Da quando le diverse prese di posizione si orientano intorno alla questione della vaccinazione, tutte queste discussioni sembrano essersi volatilizzate. Perché, improvvisamente, diversi punti che stavano al centro delle nostre lotte recenti sono stati messi sotto il tappeto? In primo luogo, c’è il fatto che questa nuova misura restrittiva avrà conseguenze drammatiche, in termini di precarizzazione e controllo, sulle persone povere – che sono le meno vaccinate, e soprattutto quelle non-bianche, bersaglio preferito dei controlli di polizia. Che ne sarà delle persone che si trovano in sutuazioni amministratrive marginalizzate, in particolare quelle che non hanno documenti francesi?

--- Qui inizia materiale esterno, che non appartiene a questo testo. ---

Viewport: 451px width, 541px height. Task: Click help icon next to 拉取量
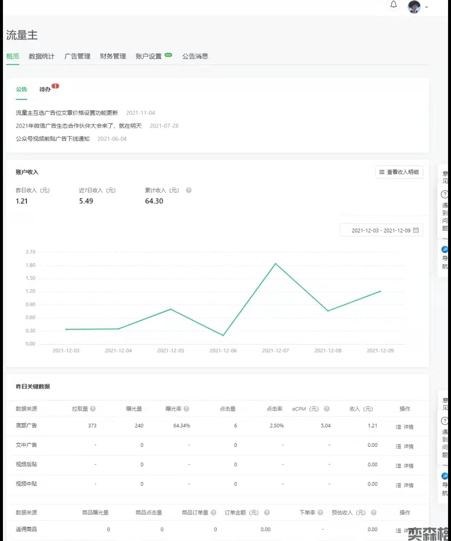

Questo insieme di questioni può portarne con sé delle altre. Da un punto di vista internazionalista e anti-imperialista, cosa aspettiamo per diffondere la parola d’ordine fondamentale di uguaglianza di accesso al vaccino e di sollevamento immediato dei brevetti? Nello stesso senso, nel contesto della penuria di dosi su scala mondiale, perché accettiamo – anzi incoraggiamo – la priorità accordata ad adolescenti e giovani adulti abili dei paesi occidentali invece che alle persone anziane o fragili del Messico o dell’India (per esempio parlando di una terza dose mentre altri paesi hanno una scarsissima copertura vaccinale)?

Le posizioni attuali ci sembrano non considerare il rapporto concreto con il capitalismo contemporaneo che riveste ogni giorno di più caratteri autoritari. In più, aprono un’autostrada all’estrema destra: per occupare le piazze, cosa che sta già facendo. Ma anche per produrre e diffondere un discorso di opposizione egemonica rispetto alla sorveglianza di massa, alle misure sistematicamente antidemocratiche, o all’uso capitalista della tecnologia digitale. Più in generale, consegna alla ricomposizione “libertaria” del fascismo post-trumpista la direzione della sfiducia verso la narrazione ufficiale.

La nostra ispirazione dovrebbe nutrirsi della strategia di Act Up, che ha promosso una politica di salute egualitaria ed emancipatrice contro gli interessi privati che la intrappolano. Sempre in lotta contro la marginalizzazione sociale, la posizione di Act Up non ha mai ceduto alle sirene autoritarie e securitarie. Su questa linea dovremmo costruire rivendicazioni solide e tentare di intervenire. Per un migliore accesso alla vaccinazione, per una reale trasparenza e una diffusione di informazioni, discussioni, dibattiti, e contro ogni forma di controllo sociale e di sorveglianza. Il calendario politico dei mesi a venire ce lo impone: tra il possibile ritorno della riforma delle pensioni, e di un movimento di opposizione a essa, le conseguenze delle misure di sorveglianza che stanno prendendo forma, e, chiaramente, le elezioni presidenziali, non possiamo lasciare la piazza e la critica politica a fascisti e opportunisti.

1Macron ha annunciato il ritorno del coprifuoco e dello stato d’urgenza sanitario a Martinica e Riunione, misure sempre rimaste in vigore nei territori di Mayotte, Guyana, Wallis e Futuna, Tahiti e Moorea.